**PROBLEM REQUIREMENTS**
This exercise requires an exact output of the listing, images omitted.

**INPUT MATERIAL**
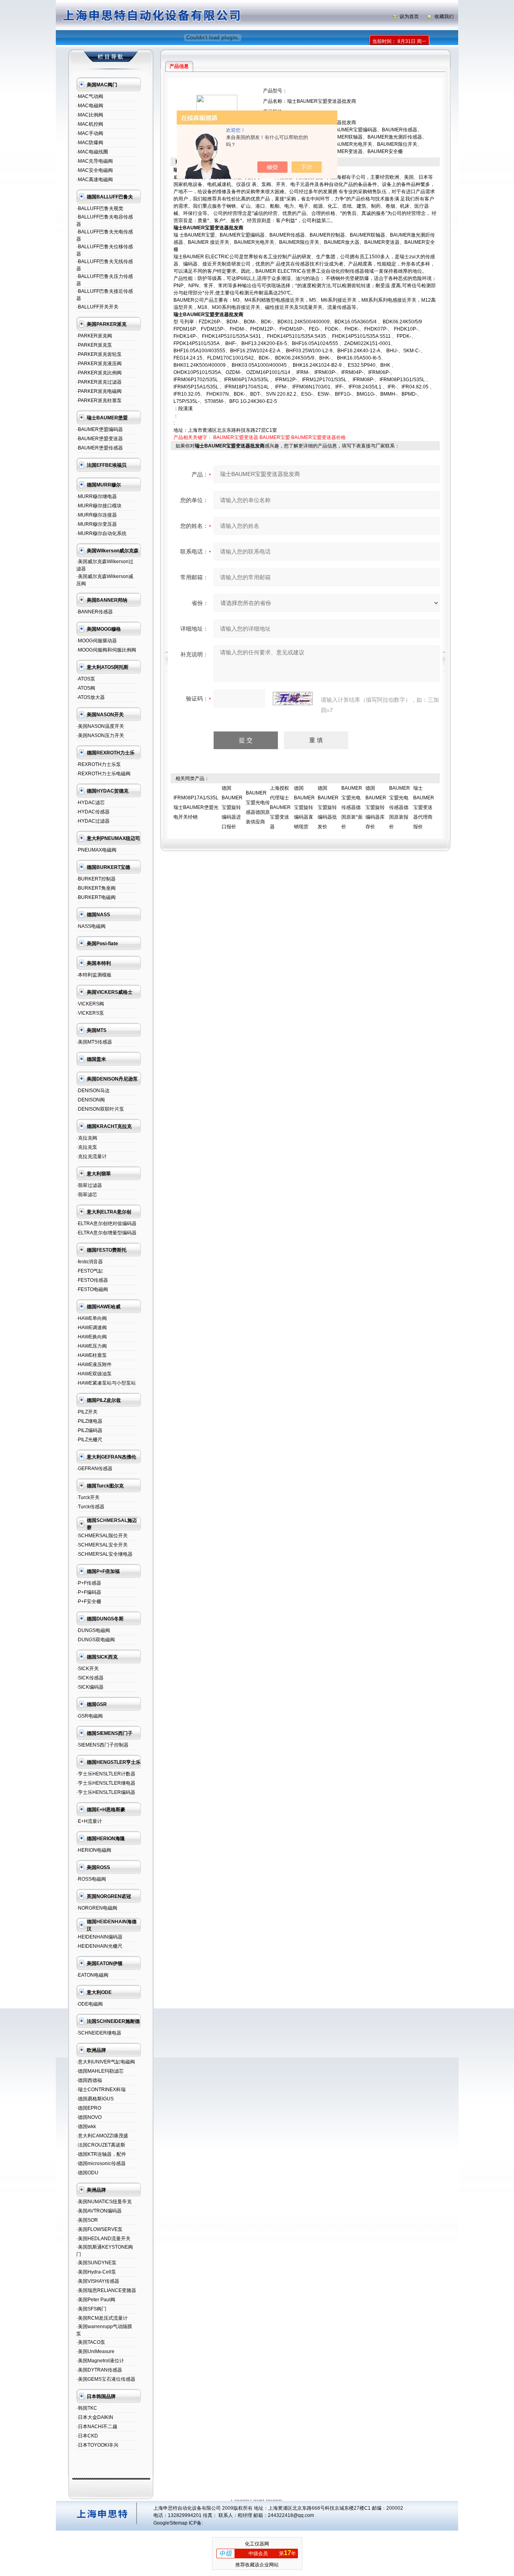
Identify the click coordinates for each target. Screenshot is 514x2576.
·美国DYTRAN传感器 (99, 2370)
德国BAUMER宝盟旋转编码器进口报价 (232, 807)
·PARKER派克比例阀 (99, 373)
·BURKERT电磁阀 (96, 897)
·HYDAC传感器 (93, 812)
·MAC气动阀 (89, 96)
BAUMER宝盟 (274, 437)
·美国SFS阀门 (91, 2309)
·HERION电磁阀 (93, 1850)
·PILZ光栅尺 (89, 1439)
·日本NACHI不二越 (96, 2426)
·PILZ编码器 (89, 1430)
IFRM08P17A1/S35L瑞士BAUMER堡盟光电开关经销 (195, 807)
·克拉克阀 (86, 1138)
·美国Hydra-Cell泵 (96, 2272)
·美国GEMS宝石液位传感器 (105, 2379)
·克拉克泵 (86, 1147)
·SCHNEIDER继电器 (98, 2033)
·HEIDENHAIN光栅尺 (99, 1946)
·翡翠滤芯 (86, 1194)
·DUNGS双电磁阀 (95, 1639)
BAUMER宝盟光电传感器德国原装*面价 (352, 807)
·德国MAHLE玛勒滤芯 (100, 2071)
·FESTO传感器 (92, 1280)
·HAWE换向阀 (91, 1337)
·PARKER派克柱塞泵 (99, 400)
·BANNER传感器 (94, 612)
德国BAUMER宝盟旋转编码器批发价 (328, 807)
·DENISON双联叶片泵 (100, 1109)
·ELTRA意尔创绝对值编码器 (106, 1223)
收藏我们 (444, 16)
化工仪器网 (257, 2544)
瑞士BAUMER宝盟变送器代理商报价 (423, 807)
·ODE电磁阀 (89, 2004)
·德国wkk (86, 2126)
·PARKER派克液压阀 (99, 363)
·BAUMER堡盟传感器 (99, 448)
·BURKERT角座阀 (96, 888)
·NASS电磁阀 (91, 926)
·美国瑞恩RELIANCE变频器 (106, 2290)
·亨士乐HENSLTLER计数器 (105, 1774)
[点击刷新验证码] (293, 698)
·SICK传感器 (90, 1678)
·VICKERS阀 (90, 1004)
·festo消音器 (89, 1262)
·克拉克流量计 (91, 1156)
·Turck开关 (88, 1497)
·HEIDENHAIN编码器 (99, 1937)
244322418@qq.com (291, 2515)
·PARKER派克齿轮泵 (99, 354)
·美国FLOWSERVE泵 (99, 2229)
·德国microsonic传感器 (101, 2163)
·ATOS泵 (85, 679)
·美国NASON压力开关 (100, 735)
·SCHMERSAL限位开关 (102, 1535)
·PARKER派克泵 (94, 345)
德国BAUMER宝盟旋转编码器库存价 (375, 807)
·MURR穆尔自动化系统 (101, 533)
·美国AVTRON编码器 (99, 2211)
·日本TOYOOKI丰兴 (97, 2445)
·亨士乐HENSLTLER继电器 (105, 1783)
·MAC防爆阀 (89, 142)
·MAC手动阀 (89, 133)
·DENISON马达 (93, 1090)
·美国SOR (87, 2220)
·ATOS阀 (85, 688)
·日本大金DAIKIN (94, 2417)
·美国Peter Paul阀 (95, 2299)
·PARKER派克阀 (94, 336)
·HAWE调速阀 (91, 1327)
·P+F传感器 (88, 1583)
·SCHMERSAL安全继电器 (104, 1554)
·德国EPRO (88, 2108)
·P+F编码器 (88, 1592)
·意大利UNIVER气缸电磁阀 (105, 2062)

**SOLVED PROBLEM**
Identify the click coordinates for each target. Screenshot is 514x2576.
·美国DYTRAN传感器 (99, 2370)
德国BAUMER宝盟旋转编码器进口报价 (232, 807)
·PARKER派克比例阀 (99, 373)
·BURKERT电磁阀 (96, 897)
·HYDAC传感器 (93, 812)
·MAC气动阀 (89, 96)
BAUMER宝盟 (274, 437)
·美国SFS阀门 (91, 2309)
·HERION电磁阀 (93, 1850)
·PILZ光栅尺 (89, 1439)
·日本NACHI不二越 (96, 2426)
·PILZ编码器 (89, 1430)
IFRM08P17A1/S35L瑞士BAUMER堡盟光电开关经销 (195, 807)
·克拉克阀 (86, 1138)
·美国Hydra-Cell泵 (96, 2272)
·美国GEMS宝石液位传感器 (105, 2379)
·克拉克泵 (86, 1147)
·SCHNEIDER继电器 (98, 2033)
·HEIDENHAIN光栅尺 (99, 1946)
·翡翠滤芯 (86, 1194)
·DUNGS双电磁阀 (95, 1639)
BAUMER宝盟光电传感器德国原装*面价 (352, 807)
·德国MAHLE玛勒滤芯 (100, 2071)
·FESTO传感器 (92, 1280)
·HAWE换向阀 (91, 1337)
·PARKER派克柱塞泵 (99, 400)
·BANNER传感器 (94, 612)
德国BAUMER宝盟旋转编码器批发价 (328, 807)
·DENISON双联叶片泵 (100, 1109)
·ELTRA意尔创绝对值编码器 (106, 1223)
收藏我们 (444, 16)
化工仪器网 (257, 2544)
瑞士BAUMER宝盟变送器代理商报价 (423, 807)
·ODE电磁阀 (89, 2004)
·德国wkk (86, 2126)
·PARKER派克液压阀 (99, 363)
·BAUMER堡盟传感器 (99, 448)
·BURKERT角座阀 (96, 888)
·NASS电磁阀 (91, 926)
·美国瑞恩RELIANCE变频器 (106, 2290)
·亨士乐HENSLTLER计数器 (105, 1774)
[点击刷新验证码] (293, 698)
·SICK传感器 (90, 1678)
·VICKERS阀 (90, 1004)
·festo消音器 (89, 1262)
·克拉克流量计 (91, 1156)
·Turck开关 (88, 1497)
·HEIDENHAIN编码器 (99, 1937)
244322418@qq.com (291, 2515)
·PARKER派克齿轮泵 (99, 354)
·美国FLOWSERVE泵 (99, 2229)
·德国microsonic传感器 (101, 2163)
·ATOS泵 (85, 679)
·美国NASON压力开关 (100, 735)
·SCHMERSAL限位开关 (102, 1535)
·PARKER派克泵 (94, 345)
德国BAUMER宝盟旋转编码器库存价 (375, 807)
·MURR穆尔自动化系统 (101, 533)
·美国AVTRON编码器 (99, 2211)
·日本TOYOOKI丰兴 (97, 2445)
·亨士乐HENSLTLER继电器 (105, 1783)
·MAC防爆阀 (89, 142)
·MAC手动阀 (89, 133)
·DENISON马达 (93, 1090)
·美国SOR (87, 2220)
·ATOS阀 (85, 688)
·日本大金DAIKIN (94, 2417)
·美国Peter Paul阀 (95, 2299)
·PARKER派克阀 (94, 336)
·HAWE调速阀 (91, 1327)
·P+F传感器 (88, 1583)
·SCHMERSAL安全继电器 (104, 1554)
·德国EPRO (88, 2108)
·P+F编码器 (88, 1592)
·意大利UNIVER气缸电磁阀 (105, 2062)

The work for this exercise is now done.